I was just looking at Botach and they have the LSI 3800, 2 million rechargeable for $55 on sale from $65. I was suppose to go off sale at on the 1st, but I bet they left it for the weekend. It is at http://www.botachtactical.com/lsinittrac38.html 
Hey ted is that the model you have? Is yours rechargeable?

Brock


----------



## **DONOTDELETE** (Sep 2, 2000)

I have the "1.5 million CP cordless rechargeable" - as it says on the label, by LSI..
I see Botach has extended the sale to the 5th, Tuesday, which is good since their site wasn't taking orders Friday ("server problem")..


----------



## Size15's (Sep 3, 2000)

Wow!

I'm gonna look into getting me an LSI!

I suppose I won't be able to slip it into my inside coat pocket like the 12PM though...How big and heavy is the LSI anyway?

Thanks!

Alastair


----------



## Size15's (Sep 5, 2000)

Yes, I have four DL123As in the bottom of my bag, and four in my inside coat pocket...It's almost as if they're hollow or something! The amount they cost, I'm expecting lead weights!

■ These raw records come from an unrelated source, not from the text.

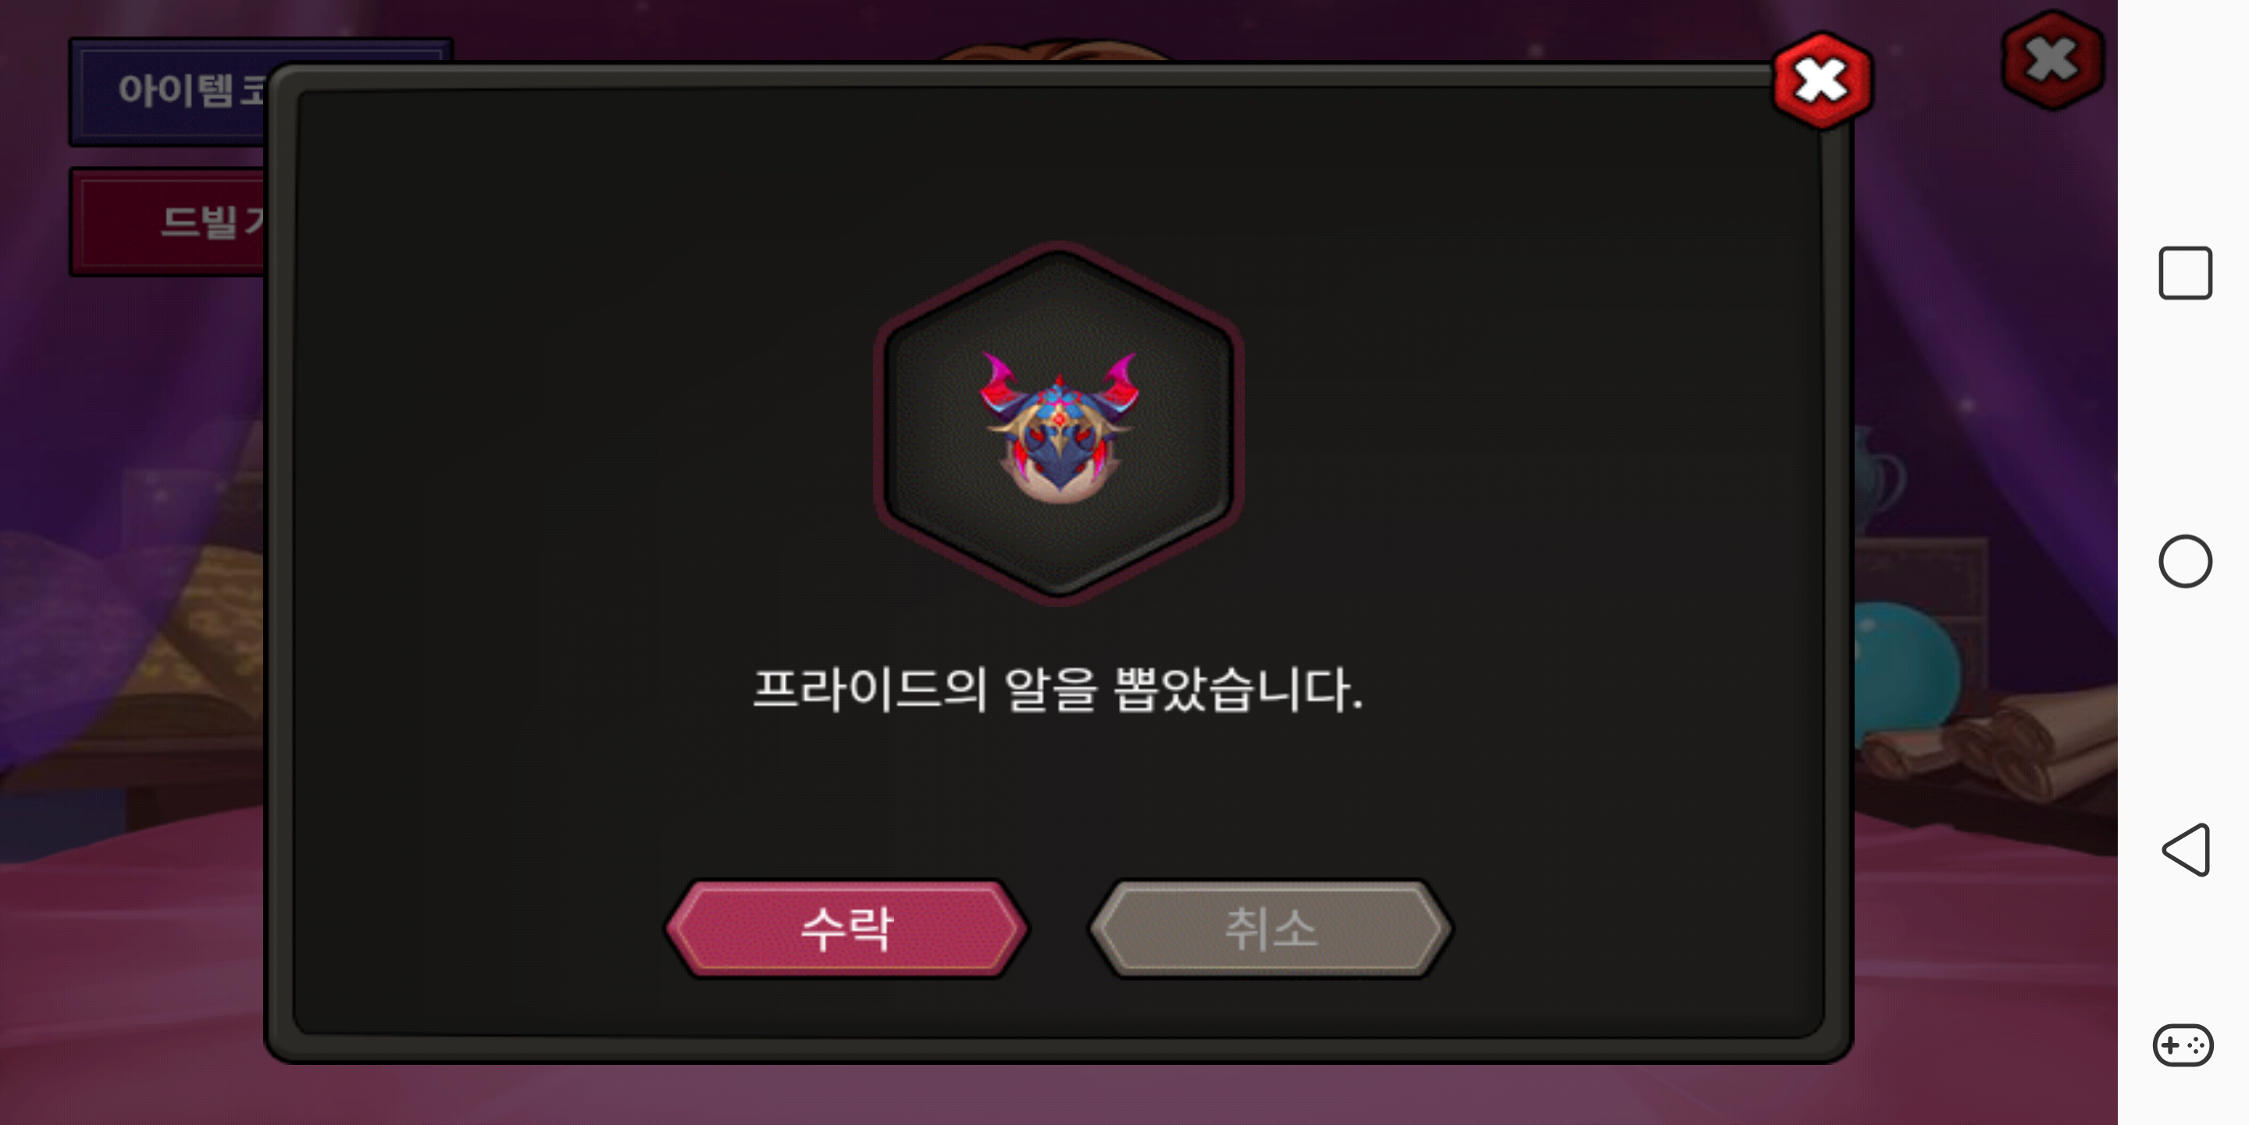Click the 프라이드의 알을 뽑았습니다 message text

pos(1057,689)
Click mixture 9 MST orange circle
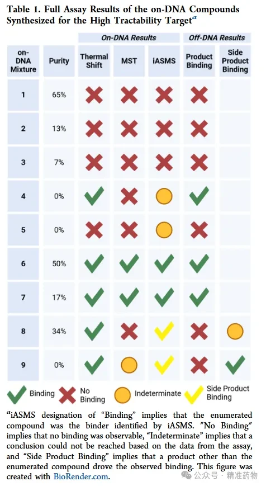 (129, 365)
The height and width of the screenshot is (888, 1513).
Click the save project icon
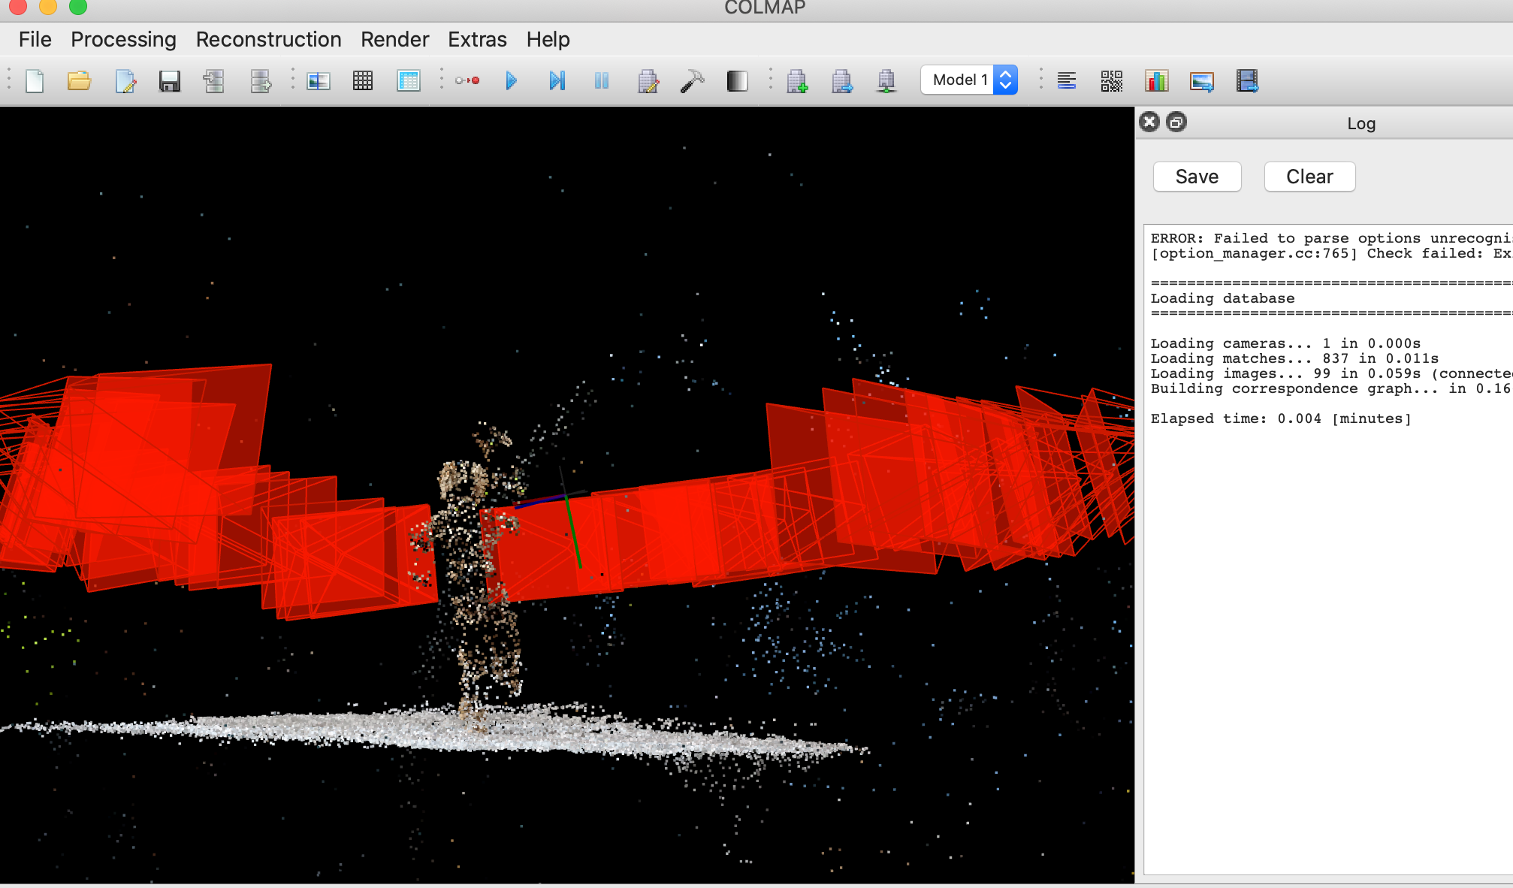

I think the lack of clarity is down to the smaller lens width. Does anyone have a TurboHead 3" lens for their SureFire?


----------



## grinch27 (Mar 30, 2013)

I'm thinking of purchasing a Mcgizmo flashlight but really only know Fenix flashlights. I basically need someone to tell me what lights Don has that compare to the lumens of particular Fenix models so I can get an idea. Im looking purchase from Don an EDC and the brightest one he makes as well , any help would be much appreciated. Thanks in advance 

Chris


Sent from my iPad using Tapatalk HD


----------



## nbp (Mar 30, 2013)

Probably you should investigate the McGizmo subforum. 

This thread is looooong dead and has absolutely Nothing to do with your question. Not sure why you posted it here. :shrug:

Anyways, Don has stickies on all his lights.


----------



## socom1970 (Mar 30, 2013)

What nbp said. Don's McGizmo lights and these lights discussed in this thread are worlds apart from each other. I also suggest going to McGizmo's sub-forum under the Custom Flashlight Builders and Modders area. It is near the bottom of the main page of the CPF Forum.


----------



## grinch27 (Mar 30, 2013)

K I'm not sure either? Lol my bad... I'll check it out


Sent from my iPad using Tapatalk HD


----------



## mossyoak (Mar 31, 2013)

I really want a sure fire 12pm now...


----------



## jamesmtl514 (Apr 1, 2013)

I'm really happy I have a 12PM right now 

cool blast from the past thread.


----------



## Kestrel (Apr 1, 2013)

jamesmtl514 said:


> I'm really happy I have a 12PM right now
> 
> cool blast from the past thread.



Sorry folks, I'll close this thread as it is considerably outdated by now.

If any of the original contributors from ~13 years ago would like add anything, I'd be happy to reopen the thread.


----------